> **RECORDS TO PROCESS**:

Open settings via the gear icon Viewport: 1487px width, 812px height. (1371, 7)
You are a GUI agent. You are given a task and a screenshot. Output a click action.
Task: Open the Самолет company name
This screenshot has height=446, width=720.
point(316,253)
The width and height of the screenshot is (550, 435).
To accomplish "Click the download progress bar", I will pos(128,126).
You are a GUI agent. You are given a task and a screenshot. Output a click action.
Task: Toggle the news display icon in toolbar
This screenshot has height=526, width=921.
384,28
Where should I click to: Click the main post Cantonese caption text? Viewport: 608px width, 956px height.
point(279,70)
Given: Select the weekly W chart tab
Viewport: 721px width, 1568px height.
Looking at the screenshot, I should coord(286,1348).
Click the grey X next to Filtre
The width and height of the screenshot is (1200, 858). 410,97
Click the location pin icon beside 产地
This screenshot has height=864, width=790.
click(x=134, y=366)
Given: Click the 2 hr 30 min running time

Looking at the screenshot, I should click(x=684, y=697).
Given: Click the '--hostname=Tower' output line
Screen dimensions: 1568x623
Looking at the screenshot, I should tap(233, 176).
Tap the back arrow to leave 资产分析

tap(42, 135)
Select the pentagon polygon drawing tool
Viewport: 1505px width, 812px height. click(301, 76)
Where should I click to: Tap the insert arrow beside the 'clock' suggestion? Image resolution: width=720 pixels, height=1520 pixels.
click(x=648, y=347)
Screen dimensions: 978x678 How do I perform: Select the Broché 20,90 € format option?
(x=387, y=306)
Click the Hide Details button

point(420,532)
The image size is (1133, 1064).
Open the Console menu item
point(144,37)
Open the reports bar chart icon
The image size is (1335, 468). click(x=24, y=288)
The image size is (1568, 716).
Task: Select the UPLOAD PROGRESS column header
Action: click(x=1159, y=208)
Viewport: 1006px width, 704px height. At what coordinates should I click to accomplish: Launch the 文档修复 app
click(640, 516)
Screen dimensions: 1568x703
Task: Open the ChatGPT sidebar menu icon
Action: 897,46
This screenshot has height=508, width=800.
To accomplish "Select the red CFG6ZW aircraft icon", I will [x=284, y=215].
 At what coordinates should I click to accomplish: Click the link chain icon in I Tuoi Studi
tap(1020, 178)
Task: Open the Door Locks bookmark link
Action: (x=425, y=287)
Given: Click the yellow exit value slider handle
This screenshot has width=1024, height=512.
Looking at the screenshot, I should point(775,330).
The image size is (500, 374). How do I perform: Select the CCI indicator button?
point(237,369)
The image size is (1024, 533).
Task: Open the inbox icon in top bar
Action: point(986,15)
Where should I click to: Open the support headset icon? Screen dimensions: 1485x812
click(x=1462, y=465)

> **EXERCISE**:
The records above should all be quoted exactly, please.

> **EXERCISE SOLUTION**:
Open settings via the gear icon Viewport: 1487px width, 812px height. (1371, 7)
You are a GUI agent. You are given a task and a screenshot. Output a click action.
Task: Open the Самолет company name
This screenshot has height=446, width=720.
point(316,253)
The width and height of the screenshot is (550, 435).
To accomplish "Click the download progress bar", I will pos(128,126).
You are a GUI agent. You are given a task and a screenshot. Output a click action.
Task: Toggle the news display icon in toolbar
This screenshot has height=526, width=921.
384,28
Where should I click to: Click the main post Cantonese caption text? Viewport: 608px width, 956px height.
point(279,70)
Given: Select the weekly W chart tab
Viewport: 721px width, 1568px height.
Looking at the screenshot, I should coord(286,1348).
Click the grey X next to Filtre
The width and height of the screenshot is (1200, 858). 410,97
Click the location pin icon beside 产地
This screenshot has height=864, width=790.
click(x=134, y=366)
Given: Click the 2 hr 30 min running time

Looking at the screenshot, I should click(x=684, y=697).
Given: Click the '--hostname=Tower' output line
Screen dimensions: 1568x623
Looking at the screenshot, I should tap(233, 176).
Tap the back arrow to leave 资产分析

tap(42, 135)
Select the pentagon polygon drawing tool
Viewport: 1505px width, 812px height. click(301, 76)
Where should I click to: Tap the insert arrow beside the 'clock' suggestion? Image resolution: width=720 pixels, height=1520 pixels.
click(x=648, y=347)
Screen dimensions: 978x678 How do I perform: Select the Broché 20,90 € format option?
(x=387, y=306)
Click the Hide Details button

point(420,532)
The image size is (1133, 1064).
Open the Console menu item
point(144,37)
Open the reports bar chart icon
The image size is (1335, 468). click(x=24, y=288)
The image size is (1568, 716).
Task: Select the UPLOAD PROGRESS column header
Action: click(x=1159, y=208)
Viewport: 1006px width, 704px height. At what coordinates should I click to accomplish: Launch the 文档修复 app
click(640, 516)
Screen dimensions: 1568x703
Task: Open the ChatGPT sidebar menu icon
Action: 897,46
This screenshot has height=508, width=800.
To accomplish "Select the red CFG6ZW aircraft icon", I will [x=284, y=215].
 At what coordinates should I click to accomplish: Click the link chain icon in I Tuoi Studi
tap(1020, 178)
Task: Open the Door Locks bookmark link
Action: (x=425, y=287)
Given: Click the yellow exit value slider handle
This screenshot has width=1024, height=512.
Looking at the screenshot, I should point(775,330).
The image size is (500, 374). How do I perform: Select the CCI indicator button?
point(237,369)
The image size is (1024, 533).
Task: Open the inbox icon in top bar
Action: point(986,15)
Where should I click to: Open the support headset icon? Screen dimensions: 1485x812
click(x=1462, y=465)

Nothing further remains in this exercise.